[Information provided]
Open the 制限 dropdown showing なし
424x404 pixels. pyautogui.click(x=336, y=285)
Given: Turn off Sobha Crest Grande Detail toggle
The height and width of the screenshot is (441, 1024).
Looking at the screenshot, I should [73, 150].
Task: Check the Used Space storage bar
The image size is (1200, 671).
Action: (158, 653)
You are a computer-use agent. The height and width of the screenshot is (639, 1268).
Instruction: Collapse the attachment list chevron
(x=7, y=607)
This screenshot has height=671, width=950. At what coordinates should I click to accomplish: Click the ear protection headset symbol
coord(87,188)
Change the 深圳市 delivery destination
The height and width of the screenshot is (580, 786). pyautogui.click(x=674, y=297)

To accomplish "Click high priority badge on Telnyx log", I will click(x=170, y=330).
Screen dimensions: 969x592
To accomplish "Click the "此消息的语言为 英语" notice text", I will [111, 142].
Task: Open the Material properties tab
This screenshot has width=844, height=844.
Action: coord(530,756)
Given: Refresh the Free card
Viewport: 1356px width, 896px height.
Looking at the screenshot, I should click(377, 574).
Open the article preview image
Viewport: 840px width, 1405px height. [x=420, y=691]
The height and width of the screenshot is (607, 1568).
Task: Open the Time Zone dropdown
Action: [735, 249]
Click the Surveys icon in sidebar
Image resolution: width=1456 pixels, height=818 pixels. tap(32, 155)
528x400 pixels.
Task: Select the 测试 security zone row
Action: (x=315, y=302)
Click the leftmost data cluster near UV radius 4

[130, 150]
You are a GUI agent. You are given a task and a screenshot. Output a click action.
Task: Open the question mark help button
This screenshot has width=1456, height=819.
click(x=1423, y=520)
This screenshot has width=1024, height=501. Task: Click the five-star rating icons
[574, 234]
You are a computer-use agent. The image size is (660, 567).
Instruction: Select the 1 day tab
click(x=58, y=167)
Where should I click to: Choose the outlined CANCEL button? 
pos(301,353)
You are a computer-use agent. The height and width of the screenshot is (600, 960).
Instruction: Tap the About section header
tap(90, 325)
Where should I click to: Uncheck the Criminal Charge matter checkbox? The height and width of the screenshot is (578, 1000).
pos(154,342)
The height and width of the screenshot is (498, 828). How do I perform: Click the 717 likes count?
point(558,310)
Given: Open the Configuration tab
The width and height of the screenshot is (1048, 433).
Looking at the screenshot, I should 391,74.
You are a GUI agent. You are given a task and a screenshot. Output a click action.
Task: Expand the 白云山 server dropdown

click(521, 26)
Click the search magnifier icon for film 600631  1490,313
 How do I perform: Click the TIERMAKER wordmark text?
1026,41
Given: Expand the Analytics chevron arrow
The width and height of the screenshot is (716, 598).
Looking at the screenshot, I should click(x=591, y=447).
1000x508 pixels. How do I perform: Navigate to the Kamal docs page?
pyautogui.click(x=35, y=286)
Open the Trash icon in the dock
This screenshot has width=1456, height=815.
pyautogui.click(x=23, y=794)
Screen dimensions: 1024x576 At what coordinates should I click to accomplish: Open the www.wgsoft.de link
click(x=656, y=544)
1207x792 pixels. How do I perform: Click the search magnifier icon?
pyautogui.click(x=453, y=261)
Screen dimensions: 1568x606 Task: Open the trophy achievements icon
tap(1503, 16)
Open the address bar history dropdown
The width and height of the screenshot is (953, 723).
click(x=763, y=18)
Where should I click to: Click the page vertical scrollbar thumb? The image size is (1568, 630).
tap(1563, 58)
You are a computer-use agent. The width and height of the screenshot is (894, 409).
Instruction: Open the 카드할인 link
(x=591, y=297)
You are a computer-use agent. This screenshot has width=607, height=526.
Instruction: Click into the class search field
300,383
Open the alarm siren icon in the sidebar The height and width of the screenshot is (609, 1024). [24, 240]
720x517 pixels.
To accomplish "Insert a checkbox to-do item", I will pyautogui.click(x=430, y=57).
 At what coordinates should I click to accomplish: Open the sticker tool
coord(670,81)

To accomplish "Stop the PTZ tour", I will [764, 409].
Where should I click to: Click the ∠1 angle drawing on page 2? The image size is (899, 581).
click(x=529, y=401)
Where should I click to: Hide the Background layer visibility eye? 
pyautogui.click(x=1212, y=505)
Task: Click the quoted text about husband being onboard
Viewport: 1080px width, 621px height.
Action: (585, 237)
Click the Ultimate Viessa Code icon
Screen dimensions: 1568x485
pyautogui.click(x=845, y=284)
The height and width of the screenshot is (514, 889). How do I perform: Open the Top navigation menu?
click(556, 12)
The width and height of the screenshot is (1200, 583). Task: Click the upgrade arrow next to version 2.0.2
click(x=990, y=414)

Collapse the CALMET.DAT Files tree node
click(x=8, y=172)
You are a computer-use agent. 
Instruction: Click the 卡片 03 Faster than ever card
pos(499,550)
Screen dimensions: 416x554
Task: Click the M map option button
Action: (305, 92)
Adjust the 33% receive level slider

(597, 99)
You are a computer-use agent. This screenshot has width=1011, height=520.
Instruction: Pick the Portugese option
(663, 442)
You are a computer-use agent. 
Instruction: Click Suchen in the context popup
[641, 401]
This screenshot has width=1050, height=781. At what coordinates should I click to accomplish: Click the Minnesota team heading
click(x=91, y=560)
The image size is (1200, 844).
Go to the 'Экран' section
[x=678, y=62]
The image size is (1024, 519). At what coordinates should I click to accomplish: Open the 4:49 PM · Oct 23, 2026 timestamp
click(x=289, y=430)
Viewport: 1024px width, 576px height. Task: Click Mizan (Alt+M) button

[Problem description] Show the data once more, exactly as it was written.

[Answer to the problem]
Open the 制限 dropdown showing なし
424x404 pixels. pyautogui.click(x=336, y=285)
Given: Turn off Sobha Crest Grande Detail toggle
The height and width of the screenshot is (441, 1024).
Looking at the screenshot, I should [73, 150].
Task: Check the Used Space storage bar
The image size is (1200, 671).
Action: (158, 653)
You are a computer-use agent. The height and width of the screenshot is (639, 1268).
Instruction: Collapse the attachment list chevron
(x=7, y=607)
This screenshot has height=671, width=950. At what coordinates should I click to accomplish: Click the ear protection headset symbol
coord(87,188)
Change the 深圳市 delivery destination
The height and width of the screenshot is (580, 786). pyautogui.click(x=674, y=297)

To accomplish "Click high priority badge on Telnyx log", I will click(x=170, y=330).
Screen dimensions: 969x592
To accomplish "Click the "此消息的语言为 英语" notice text", I will [111, 142].
Task: Open the Material properties tab
This screenshot has width=844, height=844.
Action: coord(530,756)
Given: Refresh the Free card
Viewport: 1356px width, 896px height.
Looking at the screenshot, I should click(377, 574).
Open the article preview image
Viewport: 840px width, 1405px height. [x=420, y=691]
The height and width of the screenshot is (607, 1568).
Task: Open the Time Zone dropdown
Action: [735, 249]
Click the Surveys icon in sidebar
Image resolution: width=1456 pixels, height=818 pixels. tap(32, 155)
528x400 pixels.
Task: Select the 测试 security zone row
Action: (x=315, y=302)
Click the leftmost data cluster near UV radius 4

[130, 150]
You are a GUI agent. You are given a task and a screenshot. Output a click action.
Task: Open the question mark help button
This screenshot has width=1456, height=819.
click(x=1423, y=520)
This screenshot has width=1024, height=501. Task: Click the five-star rating icons
[574, 234]
You are a computer-use agent. The image size is (660, 567).
Instruction: Select the 1 day tab
click(x=58, y=167)
Where should I click to: Choose the outlined CANCEL button? 
pos(301,353)
You are a computer-use agent. The height and width of the screenshot is (600, 960).
Instruction: Tap the About section header
tap(90, 325)
Where should I click to: Uncheck the Criminal Charge matter checkbox? The height and width of the screenshot is (578, 1000).
pos(154,342)
The height and width of the screenshot is (498, 828). How do I perform: Click the 717 likes count?
point(558,310)
Given: Open the Configuration tab
The width and height of the screenshot is (1048, 433).
Looking at the screenshot, I should 391,74.
You are a GUI agent. You are given a task and a screenshot. Output a click action.
Task: Expand the 白云山 server dropdown

click(521, 26)
Click the search magnifier icon for film 600631  1490,313
 How do I perform: Click the TIERMAKER wordmark text?
1026,41
Given: Expand the Analytics chevron arrow
The width and height of the screenshot is (716, 598).
Looking at the screenshot, I should click(x=591, y=447).
1000x508 pixels. How do I perform: Navigate to the Kamal docs page?
pyautogui.click(x=35, y=286)
Open the Trash icon in the dock
This screenshot has width=1456, height=815.
pyautogui.click(x=23, y=794)
Screen dimensions: 1024x576 At what coordinates should I click to accomplish: Open the www.wgsoft.de link
click(x=656, y=544)
1207x792 pixels. How do I perform: Click the search magnifier icon?
pyautogui.click(x=453, y=261)
Screen dimensions: 1568x606 Task: Open the trophy achievements icon
tap(1503, 16)
Open the address bar history dropdown
The width and height of the screenshot is (953, 723).
click(x=763, y=18)
Where should I click to: Click the page vertical scrollbar thumb? The image size is (1568, 630).
tap(1563, 58)
You are a computer-use agent. The width and height of the screenshot is (894, 409).
Instruction: Open the 카드할인 link
(x=591, y=297)
You are a computer-use agent. This screenshot has width=607, height=526.
Instruction: Click into the class search field
300,383
Open the alarm siren icon in the sidebar The height and width of the screenshot is (609, 1024). [24, 240]
720x517 pixels.
To accomplish "Insert a checkbox to-do item", I will pyautogui.click(x=430, y=57).
 At what coordinates should I click to accomplish: Open the sticker tool
coord(670,81)

To accomplish "Stop the PTZ tour", I will [764, 409].
Where should I click to: Click the ∠1 angle drawing on page 2? The image size is (899, 581).
click(x=529, y=401)
Where should I click to: Hide the Background layer visibility eye? 
pyautogui.click(x=1212, y=505)
Task: Click the quoted text about husband being onboard
Viewport: 1080px width, 621px height.
Action: (585, 237)
Click the Ultimate Viessa Code icon
Screen dimensions: 1568x485
pyautogui.click(x=845, y=284)
The height and width of the screenshot is (514, 889). How do I perform: Open the Top navigation menu?
click(556, 12)
The width and height of the screenshot is (1200, 583). Task: Click the upgrade arrow next to version 2.0.2
click(x=990, y=414)

Collapse the CALMET.DAT Files tree node
click(x=8, y=172)
You are a computer-use agent. 
Instruction: Click the 卡片 03 Faster than ever card
pos(499,550)
Screen dimensions: 416x554
Task: Click the M map option button
Action: (305, 92)
Adjust the 33% receive level slider

(597, 99)
You are a computer-use agent. This screenshot has width=1011, height=520.
Instruction: Pick the Portugese option
(663, 442)
You are a computer-use agent. 
Instruction: Click Suchen in the context popup
[641, 401]
This screenshot has width=1050, height=781. At what coordinates should I click to accomplish: Click the Minnesota team heading
click(x=91, y=560)
The image size is (1200, 844).
Go to the 'Экран' section
[x=678, y=62]
The image size is (1024, 519). At what coordinates should I click to accomplish: Open the 4:49 PM · Oct 23, 2026 timestamp
click(x=289, y=430)
Viewport: 1024px width, 576px height. Task: Click Mizan (Alt+M) button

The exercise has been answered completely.